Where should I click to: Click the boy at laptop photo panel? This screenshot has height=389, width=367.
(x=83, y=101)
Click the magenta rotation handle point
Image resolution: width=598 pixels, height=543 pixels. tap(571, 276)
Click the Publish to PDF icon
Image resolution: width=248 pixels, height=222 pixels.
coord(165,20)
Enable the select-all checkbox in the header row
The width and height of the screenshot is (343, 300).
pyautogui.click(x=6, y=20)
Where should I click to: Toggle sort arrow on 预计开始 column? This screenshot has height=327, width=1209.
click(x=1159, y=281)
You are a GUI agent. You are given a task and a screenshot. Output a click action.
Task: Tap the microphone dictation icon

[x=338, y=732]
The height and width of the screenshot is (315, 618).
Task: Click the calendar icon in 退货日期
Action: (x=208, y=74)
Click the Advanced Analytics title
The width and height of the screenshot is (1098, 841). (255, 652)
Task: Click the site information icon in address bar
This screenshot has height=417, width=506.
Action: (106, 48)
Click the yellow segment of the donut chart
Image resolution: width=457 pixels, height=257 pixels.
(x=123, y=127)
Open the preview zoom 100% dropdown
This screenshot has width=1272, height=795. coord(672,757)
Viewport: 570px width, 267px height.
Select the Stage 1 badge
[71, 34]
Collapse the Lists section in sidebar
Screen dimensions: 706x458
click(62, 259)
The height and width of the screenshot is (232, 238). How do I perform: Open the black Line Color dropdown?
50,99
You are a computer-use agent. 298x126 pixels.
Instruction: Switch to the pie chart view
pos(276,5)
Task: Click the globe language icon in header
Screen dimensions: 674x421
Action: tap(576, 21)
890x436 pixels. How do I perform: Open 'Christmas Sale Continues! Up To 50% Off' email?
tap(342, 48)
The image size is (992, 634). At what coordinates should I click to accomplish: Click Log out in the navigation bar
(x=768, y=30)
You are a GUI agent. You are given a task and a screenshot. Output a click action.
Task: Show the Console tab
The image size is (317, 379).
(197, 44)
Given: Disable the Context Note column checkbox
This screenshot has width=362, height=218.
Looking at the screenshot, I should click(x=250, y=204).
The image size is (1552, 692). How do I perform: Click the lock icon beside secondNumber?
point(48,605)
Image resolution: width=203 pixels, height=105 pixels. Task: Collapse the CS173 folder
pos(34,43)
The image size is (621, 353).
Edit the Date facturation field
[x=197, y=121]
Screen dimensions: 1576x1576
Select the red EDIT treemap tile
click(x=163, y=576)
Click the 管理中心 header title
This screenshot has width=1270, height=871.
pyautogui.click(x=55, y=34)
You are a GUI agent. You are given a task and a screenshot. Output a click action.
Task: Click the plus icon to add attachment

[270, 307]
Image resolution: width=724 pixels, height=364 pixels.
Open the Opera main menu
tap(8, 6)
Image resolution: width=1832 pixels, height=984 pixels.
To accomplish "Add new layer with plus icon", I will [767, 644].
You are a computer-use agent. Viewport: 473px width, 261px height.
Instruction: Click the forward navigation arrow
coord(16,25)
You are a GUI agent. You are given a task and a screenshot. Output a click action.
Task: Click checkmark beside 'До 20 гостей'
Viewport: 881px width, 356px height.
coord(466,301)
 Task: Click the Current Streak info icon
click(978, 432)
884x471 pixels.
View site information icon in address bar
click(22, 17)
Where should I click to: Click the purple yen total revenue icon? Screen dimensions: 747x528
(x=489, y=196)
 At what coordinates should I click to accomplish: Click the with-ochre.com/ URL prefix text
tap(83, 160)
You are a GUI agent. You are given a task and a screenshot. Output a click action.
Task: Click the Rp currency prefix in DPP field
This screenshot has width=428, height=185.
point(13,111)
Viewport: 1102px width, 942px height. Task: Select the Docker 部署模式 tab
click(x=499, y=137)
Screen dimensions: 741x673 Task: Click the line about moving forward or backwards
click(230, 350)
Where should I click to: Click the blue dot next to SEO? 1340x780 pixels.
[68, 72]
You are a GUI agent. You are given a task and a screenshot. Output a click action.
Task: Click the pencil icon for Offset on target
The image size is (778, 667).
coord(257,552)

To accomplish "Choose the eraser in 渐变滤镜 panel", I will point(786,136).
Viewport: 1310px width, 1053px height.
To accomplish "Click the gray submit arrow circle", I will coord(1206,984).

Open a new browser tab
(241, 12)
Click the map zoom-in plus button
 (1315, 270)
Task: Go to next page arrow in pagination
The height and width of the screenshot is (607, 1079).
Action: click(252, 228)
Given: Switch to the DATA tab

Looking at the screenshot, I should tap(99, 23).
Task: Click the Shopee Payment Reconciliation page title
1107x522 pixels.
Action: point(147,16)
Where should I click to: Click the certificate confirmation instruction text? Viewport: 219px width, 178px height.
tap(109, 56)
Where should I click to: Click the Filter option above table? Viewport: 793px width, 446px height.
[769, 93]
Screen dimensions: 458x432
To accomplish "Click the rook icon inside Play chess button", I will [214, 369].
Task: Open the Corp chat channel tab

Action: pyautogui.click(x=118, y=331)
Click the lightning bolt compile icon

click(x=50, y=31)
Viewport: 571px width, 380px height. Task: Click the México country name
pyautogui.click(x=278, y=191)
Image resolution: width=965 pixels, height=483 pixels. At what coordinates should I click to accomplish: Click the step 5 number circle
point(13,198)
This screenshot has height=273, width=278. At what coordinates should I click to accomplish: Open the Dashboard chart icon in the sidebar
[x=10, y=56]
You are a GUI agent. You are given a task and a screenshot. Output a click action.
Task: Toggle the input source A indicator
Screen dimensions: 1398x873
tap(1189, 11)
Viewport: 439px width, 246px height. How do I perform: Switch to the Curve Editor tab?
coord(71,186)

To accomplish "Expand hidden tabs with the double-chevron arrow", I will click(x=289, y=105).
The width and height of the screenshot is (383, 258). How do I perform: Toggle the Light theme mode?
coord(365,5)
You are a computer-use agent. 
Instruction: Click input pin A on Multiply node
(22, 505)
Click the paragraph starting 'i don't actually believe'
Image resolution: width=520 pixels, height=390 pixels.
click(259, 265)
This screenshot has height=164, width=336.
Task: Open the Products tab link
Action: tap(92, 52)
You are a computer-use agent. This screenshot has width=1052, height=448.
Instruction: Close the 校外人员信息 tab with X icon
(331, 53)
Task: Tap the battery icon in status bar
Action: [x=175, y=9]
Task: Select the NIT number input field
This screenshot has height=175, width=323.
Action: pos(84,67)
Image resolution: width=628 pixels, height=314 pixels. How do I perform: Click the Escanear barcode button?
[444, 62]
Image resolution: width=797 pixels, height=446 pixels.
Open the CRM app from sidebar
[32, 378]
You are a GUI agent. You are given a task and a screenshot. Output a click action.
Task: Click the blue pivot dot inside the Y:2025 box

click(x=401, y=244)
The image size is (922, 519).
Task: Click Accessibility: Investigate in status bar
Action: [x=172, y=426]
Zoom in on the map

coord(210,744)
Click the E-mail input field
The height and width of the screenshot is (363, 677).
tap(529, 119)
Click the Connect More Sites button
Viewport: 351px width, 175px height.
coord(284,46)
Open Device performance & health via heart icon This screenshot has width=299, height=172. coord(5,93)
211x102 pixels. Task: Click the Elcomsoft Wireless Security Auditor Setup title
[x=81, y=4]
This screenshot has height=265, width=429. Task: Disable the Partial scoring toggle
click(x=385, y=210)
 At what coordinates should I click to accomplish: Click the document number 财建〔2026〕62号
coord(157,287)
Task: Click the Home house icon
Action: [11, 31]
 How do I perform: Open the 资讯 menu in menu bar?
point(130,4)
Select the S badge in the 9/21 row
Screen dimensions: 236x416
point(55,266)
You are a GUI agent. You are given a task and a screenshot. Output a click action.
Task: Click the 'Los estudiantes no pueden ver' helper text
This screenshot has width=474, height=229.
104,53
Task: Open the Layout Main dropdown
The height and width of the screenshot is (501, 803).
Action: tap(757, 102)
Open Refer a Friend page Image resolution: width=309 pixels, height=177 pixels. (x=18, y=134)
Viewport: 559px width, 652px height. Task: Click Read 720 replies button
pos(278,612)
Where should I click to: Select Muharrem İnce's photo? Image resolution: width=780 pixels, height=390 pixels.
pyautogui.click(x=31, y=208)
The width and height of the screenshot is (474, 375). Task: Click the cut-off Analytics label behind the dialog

• • • • •

REQUIRED WORK: Echo the entries above word for word, starting at the first one and ending at the line that contains "pyautogui.click(x=6, y=20)".

EXERCISE ANSWER:
Where should I click to: Click the boy at laptop photo panel? This screenshot has height=389, width=367.
(x=83, y=101)
Click the magenta rotation handle point
Image resolution: width=598 pixels, height=543 pixels. tap(571, 276)
Click the Publish to PDF icon
Image resolution: width=248 pixels, height=222 pixels.
coord(165,20)
Enable the select-all checkbox in the header row
The width and height of the screenshot is (343, 300).
pyautogui.click(x=6, y=20)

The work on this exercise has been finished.